Combine solar sails with planetary slingshotting and ion thrusters
You can't use a solar sail to accelerate towards the Sun. At best, you can slant the sail to accelerate at nearly a right angle to the sunlight, basically increasing or decreasing orbital speed (which will also work to increase or decrease the orbital radius).
Hence, you could increase orbital speed this way when moving from the inner planet to the outer planet and decrease orbital speed when moving in. You could feasibly adjust the acceleration to adjust for the planet's varying positions along their orbits (sometimes, they will be on the same side of the Sun, sometimes on opposite sides, and anywhere in between).

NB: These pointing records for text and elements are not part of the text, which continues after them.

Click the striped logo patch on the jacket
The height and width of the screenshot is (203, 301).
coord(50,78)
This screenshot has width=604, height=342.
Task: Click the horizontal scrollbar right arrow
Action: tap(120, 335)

When arriving at the outer planet, you can reduce your velocity with a close pass to the planet (slingshotting), which theoretically can reduce velocity by up to twice the planet's orbital velocity, though lower in practice if you want to avoid catastrophic atmospheric friction and tidal strain. Disembark after this passage to reduce the amount of deceleration your shuttle has to do. When arriving back at the inner planet, use a similar maneuver to increase orbital speed by up to twice the orbital velocity of that planet. Here, disembark before this maneuver, since your orbital velocity is likely greater than that of the planet.
There are some constraints to this method. The fastest way to move inwards is to totally kill your orbital velocity, basically free-falling inwards. This is limited by the gravitational pull of the Sun at the distance you are, which is likely to be a very small fraction of one gravity. At Earth's orbit, the Sun's gravitational pull is 0.006 m/s/s (meters per second squared), and this pull decreases as the square of the distance from the Sun. Moving from Mars to Earth, the average pull will be around 0.0036 m/s/s. Moving from the (average) orbit of Mars to that of Earth will then take a minimum of 76 days. Going in from Saturn to Jupiter will take far longer; on the order of 3.5 years.
There are no similar constraints going outwards. Giving a large enough solar sail, your acceleration is only limited by the mass per square meter of the sail. Given a light (and strong) enough material (unobtanium), you could feasibly maintain an acceleration of 1 g. Accelerating at 1g all the way, you could move out from the orbit of Jupiter to the orbit of Saturn in just 4-5 days! (arriving at very high speeds, though). Or you could if there was no solar wind. The solar wind, consisting of charged particles emanating from the Sun, has a much higher energy density than sunlight and will begin to brake your solar sail once you reach outbound velocities exceeding around 400 km/s (the average speed of main component of the solar wind). This increases the minimum travel time out from Jupiter to Saturn to around 20 days. Your ship will need to decelerate from 380 km/s (400 km/s minus twice Saturn's orbital velocity of 10 km/s).
In other words, moving out can be done in a matter of days, but going in will take months or years, depending on how far out you travel from. To make your system feasible, you probably need some kind of engine to provide thrust going in (with solar sails furled or slanted perpendicular to sunlight and solar wind). A fusion-powered ion thruster is probably your best bet, but your ship would have to tank up on He3 before going in. Such a thruster can also decelerate your spaceship going out, arriving at your destination at near-zero speed.
To sum up: A solar sail will help you accelerate going and to adjust the orbital speed of your solar spaceship to match that of the planet you arrive at. However, you will need a thruster (ion or otherwise) to kill your final speed going out and to give you speed going in (where braking can be handled by solar sails). The good news is that you don't have to worry about matching the speed of your payload / passenger module to your solar spaceship, since it will have to kill its speed anyway before reversing direction.